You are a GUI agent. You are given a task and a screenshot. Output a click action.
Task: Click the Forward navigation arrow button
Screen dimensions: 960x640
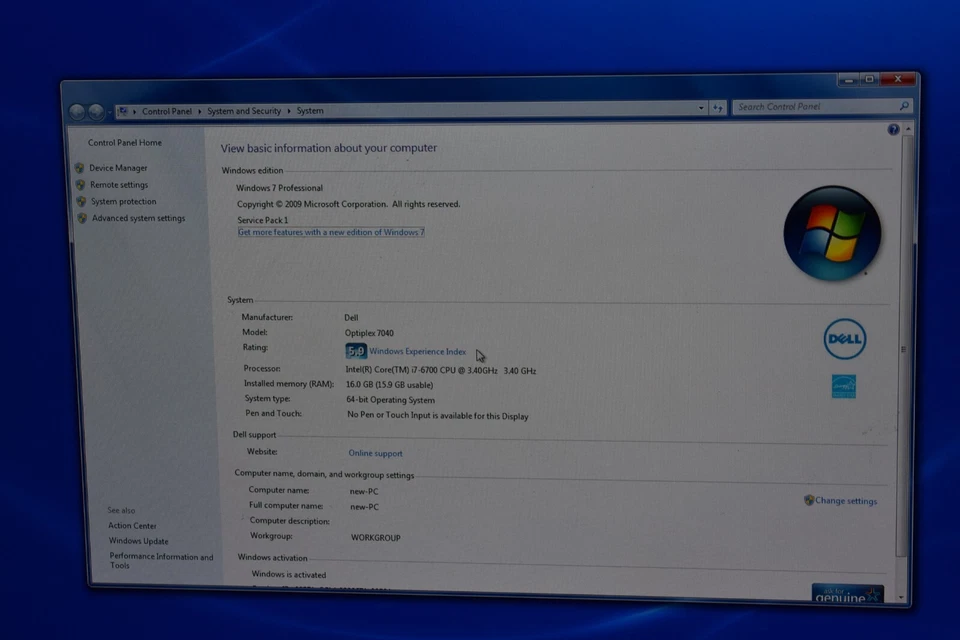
§ §
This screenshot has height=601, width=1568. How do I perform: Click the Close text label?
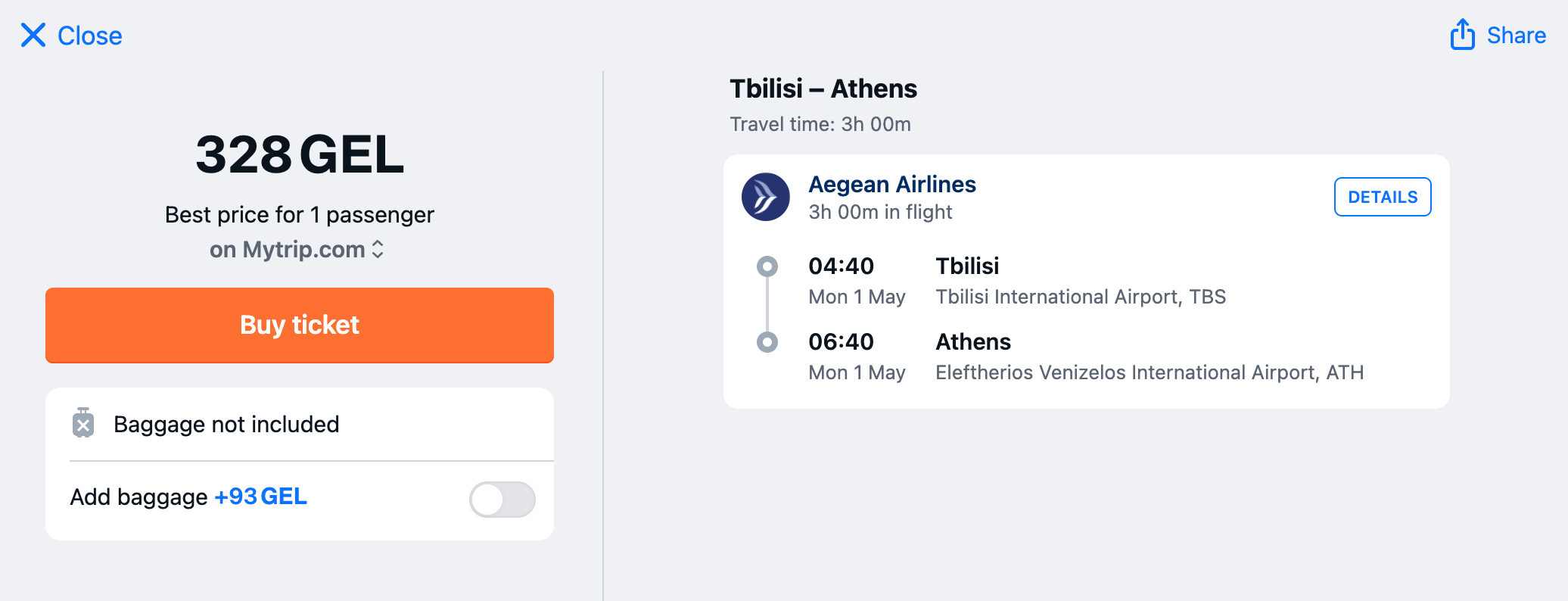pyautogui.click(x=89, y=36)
§ §
### PROBLEM STATEMENT:
All lines above from the one holding "You are a GUI" to the one holding "Screen dimensions: 960x640", inclusive, are to be copied exactly; no other line is wanted.

### RESPONSE FOR THIS EXERCISE:
You are a GUI agent. You are given a task and a screenshot. Output a click action.
Task: Click the Forward navigation arrow button
Screen dimensions: 960x640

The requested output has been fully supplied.